◆ WORK REQUIRED: Render the listing as a JSON list of strings, one string per line and no blank lines, running from its first line up to and including the line with "point(481,228)".

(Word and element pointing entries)
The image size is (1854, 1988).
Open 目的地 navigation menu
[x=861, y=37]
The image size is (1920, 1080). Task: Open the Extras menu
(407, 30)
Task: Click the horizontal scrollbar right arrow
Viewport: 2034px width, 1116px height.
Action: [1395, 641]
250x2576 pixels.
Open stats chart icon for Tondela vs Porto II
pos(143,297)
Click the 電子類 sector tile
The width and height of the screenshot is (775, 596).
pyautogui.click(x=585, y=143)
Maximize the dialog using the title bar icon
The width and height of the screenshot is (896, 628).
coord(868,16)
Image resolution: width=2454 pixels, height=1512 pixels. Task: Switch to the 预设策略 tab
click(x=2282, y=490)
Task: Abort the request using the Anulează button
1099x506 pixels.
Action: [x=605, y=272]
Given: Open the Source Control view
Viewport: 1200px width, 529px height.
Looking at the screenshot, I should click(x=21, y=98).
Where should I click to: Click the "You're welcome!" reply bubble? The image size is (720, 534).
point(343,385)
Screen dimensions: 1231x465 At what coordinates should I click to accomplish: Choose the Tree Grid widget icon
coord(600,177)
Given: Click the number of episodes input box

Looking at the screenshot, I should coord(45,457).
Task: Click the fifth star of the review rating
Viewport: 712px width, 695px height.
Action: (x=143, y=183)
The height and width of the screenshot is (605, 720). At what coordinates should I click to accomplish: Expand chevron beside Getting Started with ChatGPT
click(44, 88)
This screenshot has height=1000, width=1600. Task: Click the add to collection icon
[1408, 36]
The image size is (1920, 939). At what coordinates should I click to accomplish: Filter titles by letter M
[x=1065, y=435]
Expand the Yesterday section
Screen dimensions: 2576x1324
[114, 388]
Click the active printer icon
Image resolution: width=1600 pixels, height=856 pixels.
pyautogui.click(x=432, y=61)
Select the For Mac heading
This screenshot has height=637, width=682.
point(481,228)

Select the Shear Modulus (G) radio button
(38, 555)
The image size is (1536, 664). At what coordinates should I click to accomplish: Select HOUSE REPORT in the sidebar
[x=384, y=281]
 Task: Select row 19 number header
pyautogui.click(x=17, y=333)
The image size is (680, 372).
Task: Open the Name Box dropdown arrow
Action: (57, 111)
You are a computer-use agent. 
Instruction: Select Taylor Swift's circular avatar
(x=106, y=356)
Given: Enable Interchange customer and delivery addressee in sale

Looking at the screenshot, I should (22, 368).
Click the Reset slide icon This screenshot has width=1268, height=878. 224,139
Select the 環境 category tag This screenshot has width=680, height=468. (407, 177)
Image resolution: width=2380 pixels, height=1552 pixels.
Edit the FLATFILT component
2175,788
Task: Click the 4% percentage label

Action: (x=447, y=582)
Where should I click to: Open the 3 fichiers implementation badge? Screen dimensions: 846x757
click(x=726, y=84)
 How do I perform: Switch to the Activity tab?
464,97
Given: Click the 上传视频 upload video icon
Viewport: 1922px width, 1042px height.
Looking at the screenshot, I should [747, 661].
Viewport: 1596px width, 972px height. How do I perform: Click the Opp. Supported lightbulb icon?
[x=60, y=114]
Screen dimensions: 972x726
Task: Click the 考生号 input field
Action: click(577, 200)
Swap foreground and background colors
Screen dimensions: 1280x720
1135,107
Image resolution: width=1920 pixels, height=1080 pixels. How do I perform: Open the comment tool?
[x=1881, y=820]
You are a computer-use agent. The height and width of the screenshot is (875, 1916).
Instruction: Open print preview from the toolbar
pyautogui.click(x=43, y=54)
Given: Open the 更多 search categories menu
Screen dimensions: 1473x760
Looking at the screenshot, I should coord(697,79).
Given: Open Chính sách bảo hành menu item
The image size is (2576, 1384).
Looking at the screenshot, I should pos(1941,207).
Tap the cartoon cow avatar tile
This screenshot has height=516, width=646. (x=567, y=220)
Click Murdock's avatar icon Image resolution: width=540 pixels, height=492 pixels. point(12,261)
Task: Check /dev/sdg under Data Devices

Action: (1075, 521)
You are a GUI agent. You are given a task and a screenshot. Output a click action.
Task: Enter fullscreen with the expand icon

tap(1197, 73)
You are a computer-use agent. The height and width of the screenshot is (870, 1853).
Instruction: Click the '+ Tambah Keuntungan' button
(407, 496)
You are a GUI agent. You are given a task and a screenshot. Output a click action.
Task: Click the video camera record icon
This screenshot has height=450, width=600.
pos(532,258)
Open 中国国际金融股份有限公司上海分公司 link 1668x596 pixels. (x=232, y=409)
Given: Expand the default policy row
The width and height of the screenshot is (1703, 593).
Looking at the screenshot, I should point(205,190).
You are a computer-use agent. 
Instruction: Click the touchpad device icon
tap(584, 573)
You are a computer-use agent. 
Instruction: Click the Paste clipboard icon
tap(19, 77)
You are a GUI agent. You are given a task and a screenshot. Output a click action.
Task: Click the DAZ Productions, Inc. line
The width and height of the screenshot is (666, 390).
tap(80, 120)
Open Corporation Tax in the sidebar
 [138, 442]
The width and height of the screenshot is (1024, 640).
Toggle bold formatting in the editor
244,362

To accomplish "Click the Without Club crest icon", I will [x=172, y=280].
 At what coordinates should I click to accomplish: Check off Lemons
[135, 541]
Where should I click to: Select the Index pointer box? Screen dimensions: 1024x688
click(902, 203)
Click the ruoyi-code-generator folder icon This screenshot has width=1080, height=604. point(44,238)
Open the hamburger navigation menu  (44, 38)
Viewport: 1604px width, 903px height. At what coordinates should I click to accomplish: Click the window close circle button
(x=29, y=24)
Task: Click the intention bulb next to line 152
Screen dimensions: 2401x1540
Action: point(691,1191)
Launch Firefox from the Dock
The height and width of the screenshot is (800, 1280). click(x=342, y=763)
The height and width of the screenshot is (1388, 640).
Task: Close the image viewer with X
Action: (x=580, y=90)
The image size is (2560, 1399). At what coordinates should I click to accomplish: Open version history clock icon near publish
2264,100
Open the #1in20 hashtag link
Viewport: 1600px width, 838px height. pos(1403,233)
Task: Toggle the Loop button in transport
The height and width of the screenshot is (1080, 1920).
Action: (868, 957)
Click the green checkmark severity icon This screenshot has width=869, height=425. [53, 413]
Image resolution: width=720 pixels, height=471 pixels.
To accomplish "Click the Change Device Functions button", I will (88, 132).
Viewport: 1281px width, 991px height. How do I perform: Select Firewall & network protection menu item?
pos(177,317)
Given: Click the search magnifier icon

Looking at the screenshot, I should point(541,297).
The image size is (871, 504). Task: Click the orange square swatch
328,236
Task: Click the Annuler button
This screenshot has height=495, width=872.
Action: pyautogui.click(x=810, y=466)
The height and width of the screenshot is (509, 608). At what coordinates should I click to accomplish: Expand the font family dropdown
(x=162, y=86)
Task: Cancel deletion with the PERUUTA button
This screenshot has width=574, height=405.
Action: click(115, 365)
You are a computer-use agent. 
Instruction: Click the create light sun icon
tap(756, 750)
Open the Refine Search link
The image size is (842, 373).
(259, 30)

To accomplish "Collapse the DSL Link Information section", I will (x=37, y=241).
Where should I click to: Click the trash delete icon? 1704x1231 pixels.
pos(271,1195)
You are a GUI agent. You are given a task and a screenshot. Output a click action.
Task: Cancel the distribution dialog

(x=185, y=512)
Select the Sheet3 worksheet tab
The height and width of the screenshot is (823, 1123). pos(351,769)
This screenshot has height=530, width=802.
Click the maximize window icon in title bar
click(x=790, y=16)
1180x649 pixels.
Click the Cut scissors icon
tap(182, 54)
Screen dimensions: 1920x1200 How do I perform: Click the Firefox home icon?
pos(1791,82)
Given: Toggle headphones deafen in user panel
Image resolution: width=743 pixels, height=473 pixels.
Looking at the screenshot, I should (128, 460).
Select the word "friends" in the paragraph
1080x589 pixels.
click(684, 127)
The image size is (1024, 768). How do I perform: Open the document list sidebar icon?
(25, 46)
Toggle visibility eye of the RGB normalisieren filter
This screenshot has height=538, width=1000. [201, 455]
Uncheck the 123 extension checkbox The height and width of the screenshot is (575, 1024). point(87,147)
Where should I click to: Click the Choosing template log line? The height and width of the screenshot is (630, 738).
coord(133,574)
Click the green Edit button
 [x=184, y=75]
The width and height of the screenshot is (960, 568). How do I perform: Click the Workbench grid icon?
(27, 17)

◆ TASK OUTPUT:
[
  "The image size is (1854, 1988).",
  "Open 目的地 navigation menu",
  "[x=861, y=37]",
  "The image size is (1920, 1080). Task: Open the Extras menu",
  "(407, 30)",
  "Task: Click the horizontal scrollbar right arrow",
  "Viewport: 2034px width, 1116px height.",
  "Action: [1395, 641]",
  "250x2576 pixels.",
  "Open stats chart icon for Tondela vs Porto II",
  "pos(143,297)",
  "Click the 電子類 sector tile",
  "The width and height of the screenshot is (775, 596).",
  "pyautogui.click(x=585, y=143)",
  "Maximize the dialog using the title bar icon",
  "The width and height of the screenshot is (896, 628).",
  "coord(868,16)",
  "Image resolution: width=2454 pixels, height=1512 pixels. Task: Switch to the 预设策略 tab",
  "click(x=2282, y=490)",
  "Task: Abort the request using the Anulează button",
  "1099x506 pixels.",
  "Action: [x=605, y=272]",
  "Given: Open the Source Control view",
  "Viewport: 1200px width, 529px height.",
  "Looking at the screenshot, I should click(x=21, y=98).",
  "Where should I click to: Click the \"You're welcome!\" reply bubble? The image size is (720, 534).",
  "point(343,385)",
  "Screen dimensions: 1231x465 At what coordinates should I click to accomplish: Choose the Tree Grid widget icon",
  "coord(600,177)",
  "Given: Click the number of episodes input box",
  "Looking at the screenshot, I should coord(45,457).",
  "Task: Click the fifth star of the review rating",
  "Viewport: 712px width, 695px height.",
  "Action: (x=143, y=183)",
  "The height and width of the screenshot is (605, 720). At what coordinates should I click to accomplish: Expand chevron beside Getting Started with ChatGPT",
  "click(44, 88)",
  "This screenshot has height=1000, width=1600. Task: Click the add to collection icon",
  "[1408, 36]",
  "The image size is (1920, 939). At what coordinates should I click to accomplish: Filter titles by letter M",
  "[x=1065, y=435]",
  "Expand the Yesterday section",
  "Screen dimensions: 2576x1324",
  "[114, 388]",
  "Click the active printer icon",
  "Image resolution: width=1600 pixels, height=856 pixels.",
  "pyautogui.click(x=432, y=61)",
  "Select the For Mac heading",
  "This screenshot has height=637, width=682.",
  "point(481,228)"
]